WHAT IS NEEDED | From the line that contains "You are a GUI" through the line that contains "Мониторы (43, 296)", output every line of the listing below exactly and leave out all the rest.

SOURCE MATERIAL |

++++++++

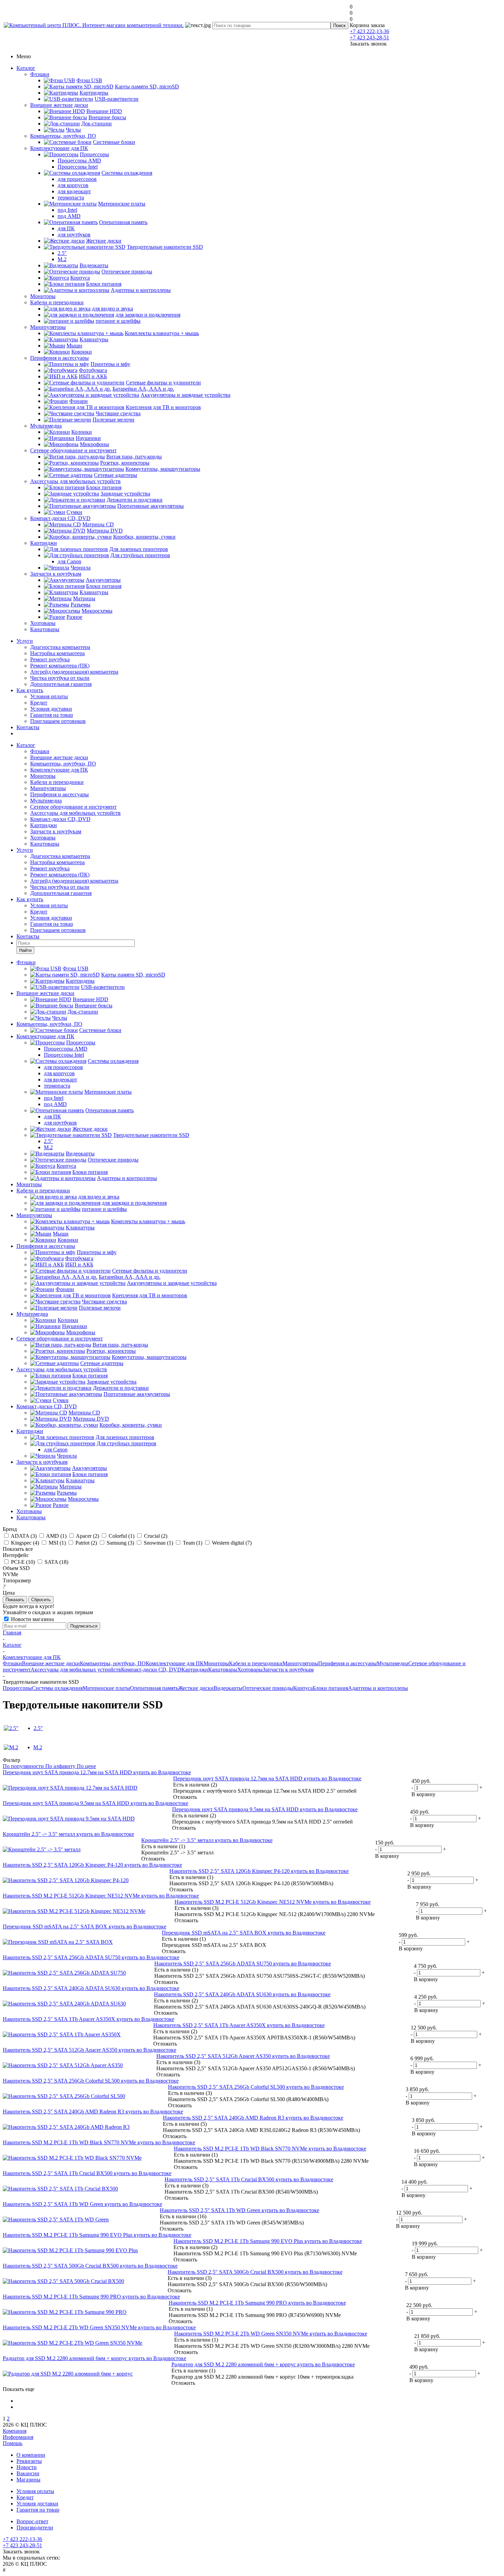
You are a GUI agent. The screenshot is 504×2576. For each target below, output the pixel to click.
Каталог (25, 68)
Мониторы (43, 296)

++++++++

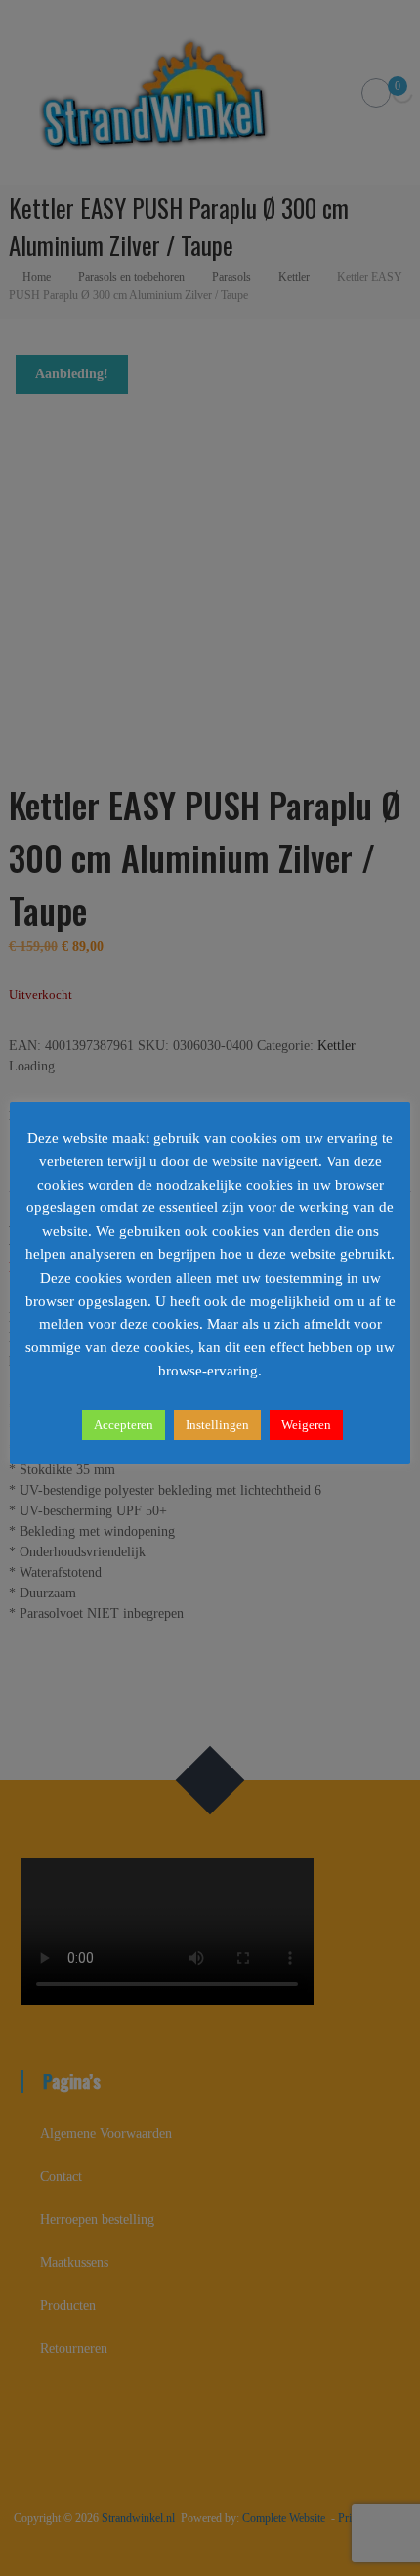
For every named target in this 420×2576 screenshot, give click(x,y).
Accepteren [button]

++++++++

RESPONSE TO THIS TASK |
You are a GUI agent. The screenshot is 504×2576. For each target below, output the pixel to click.
Каталог (25, 68)
Мониторы (43, 296)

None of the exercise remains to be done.